(Data extracts):
Segment Open

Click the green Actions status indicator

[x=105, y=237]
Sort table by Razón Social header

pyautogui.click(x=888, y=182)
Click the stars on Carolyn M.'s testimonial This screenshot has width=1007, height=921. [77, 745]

Segment Closed
Segment Open

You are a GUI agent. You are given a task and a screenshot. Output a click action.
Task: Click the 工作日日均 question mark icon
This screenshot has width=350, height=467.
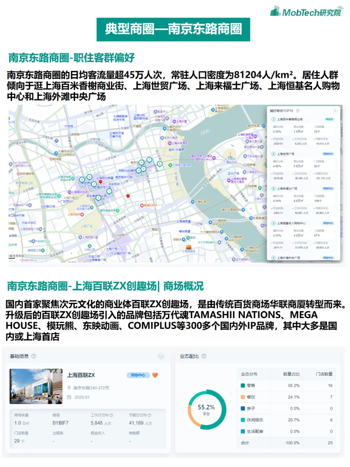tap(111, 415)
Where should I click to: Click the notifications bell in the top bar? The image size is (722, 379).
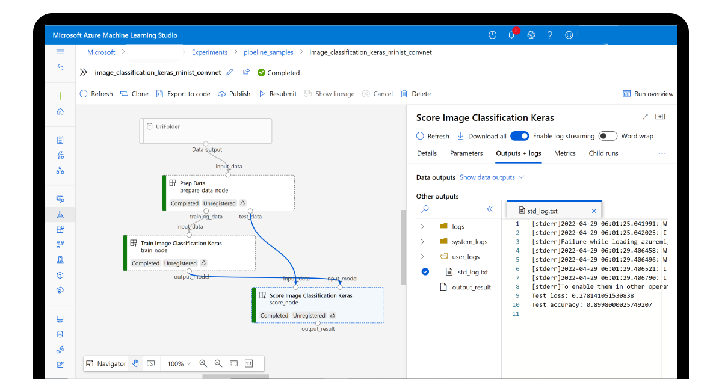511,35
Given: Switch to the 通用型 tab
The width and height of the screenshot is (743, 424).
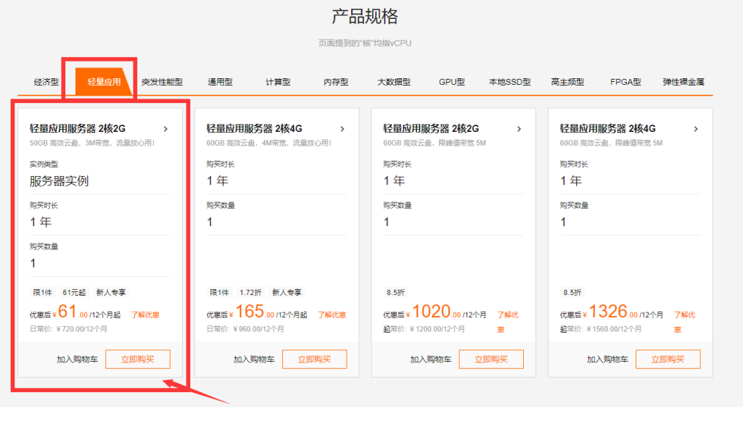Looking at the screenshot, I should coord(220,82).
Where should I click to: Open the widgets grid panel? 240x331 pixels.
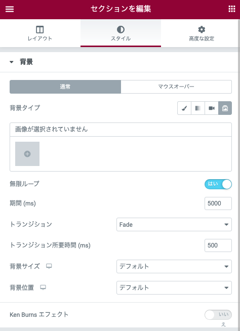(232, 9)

Segment Closed

(Task description): Only the lines between the one with "Task: Click the 工作日日均 question mark icon" and the one with "Given: Switch to the 通用型 tab", those two included, get copied from the material above. Keep it exact and free of pictures.

(Final answer):
Task: Click the 工作日日均 question mark icon
This screenshot has width=350, height=467.
tap(111, 415)
Where should I click to: Click the notifications bell in the top bar? The image size is (722, 379).
511,35
Given: Switch to the 通用型 tab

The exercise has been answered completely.